Below are some entries. Copy each line that holds the string "Subscribe".

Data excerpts
--------------------------------------------------
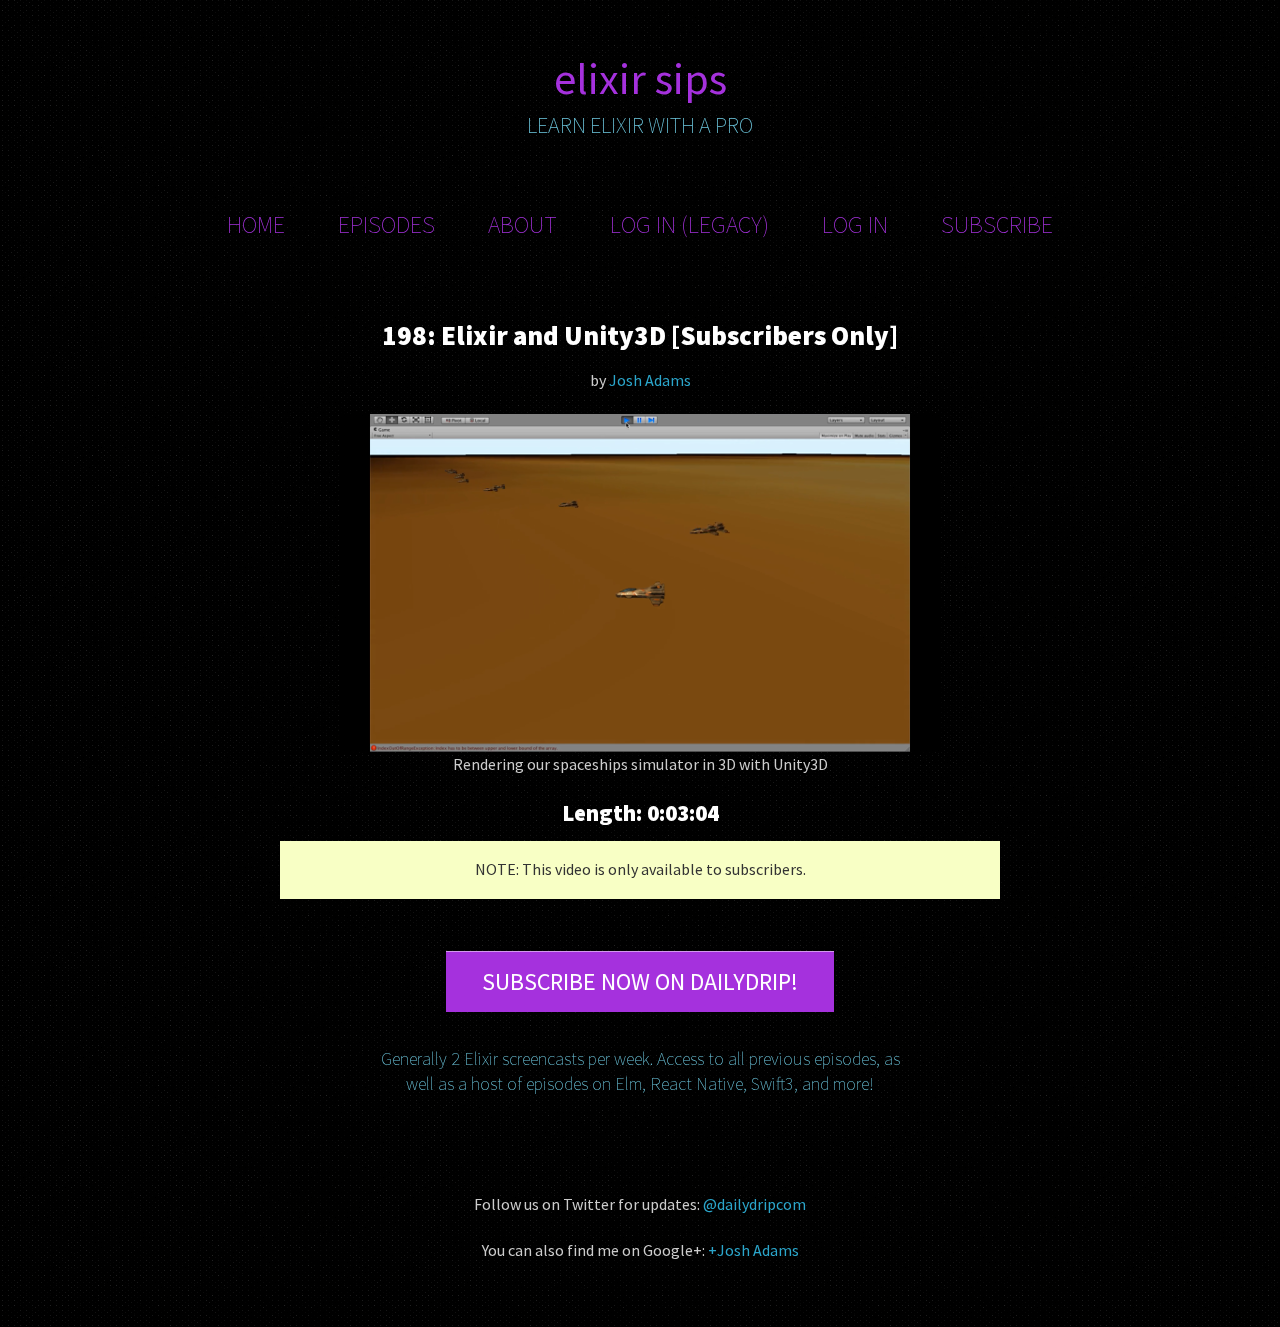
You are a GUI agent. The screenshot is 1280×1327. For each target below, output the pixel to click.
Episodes (386, 224)
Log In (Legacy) (689, 224)
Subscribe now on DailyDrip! (640, 981)
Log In (855, 224)
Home (256, 224)
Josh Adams (650, 380)
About (522, 224)
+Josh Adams (753, 1250)
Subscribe (997, 224)
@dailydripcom (754, 1204)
--------------------------------------------------
Response to the task
Subscribe now on DailyDrip! (640, 981)
Subscribe (997, 224)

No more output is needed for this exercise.